The madwoman bunched her lips and stretched her thin neck. She let out, “Cock-a-doodle-do, cock-a-doodle-do!”

“That’s nice,” the same boy said.

Another one asked, “How about a duck?”

Yulan screwed up her mouth and shrieked, “Qua, qua, qua — ka ka ka ka!”

That cracked up all the boys. I noticed that one of Yulan’s teeth was missing. Despite that, she was still somewhat attractive, with a heart-shaped face, long hair, clear skin, and a small waist.

“That sounds more like a goose, too loud and too slow,” the tallest boy said. “Let’s see how a pig does it.”

The madwoman lifted her face to the sky and squealed, “Oink, oink, oink!”

“That’s not how a piggy cries,” said another boy.

Miss Lou shouted at them, “Stop it! Don’t tease her anymore!”

Yulan turned to the little woman, flapping her long eyelashes. “Nice to see you, Aunt Lou. How’re you doing?”

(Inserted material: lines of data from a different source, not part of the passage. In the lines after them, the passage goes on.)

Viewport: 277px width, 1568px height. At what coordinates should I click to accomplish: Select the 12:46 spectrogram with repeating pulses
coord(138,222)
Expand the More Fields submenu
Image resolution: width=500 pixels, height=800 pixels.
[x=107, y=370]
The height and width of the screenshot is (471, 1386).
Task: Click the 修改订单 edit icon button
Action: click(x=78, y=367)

“Come with us, Yulan,” I begged.

“No, you have a big-nosed spy with you. I’m not going with you and her.” She pointed at Minnie.

“Yulan,” Minnie said, “you know I’d never hurt you.”

“Liar. All you foreign devils are liars.”

That made Minnie tongue-tied. She and I stood by as Miss Lou tried to persuade the deranged woman. By now most of the boys had left; only two were still around, one holding a soccer ball under his arm and the other wearing a bamboo whistle around his neck. As Miss Lou patted Yulan’s shoulder and murmured something to her, the madwoman burst into sobs, nodding continuously.

A few minutes later she left with us. She was quiet now, though her eyes still radiated a fierce light. Minnie told Monica that we were taking Yulan back to Jinling. The nun rubbed her hands together and said, “Oh, that’s good. Something ought to be done for her, poor thing.”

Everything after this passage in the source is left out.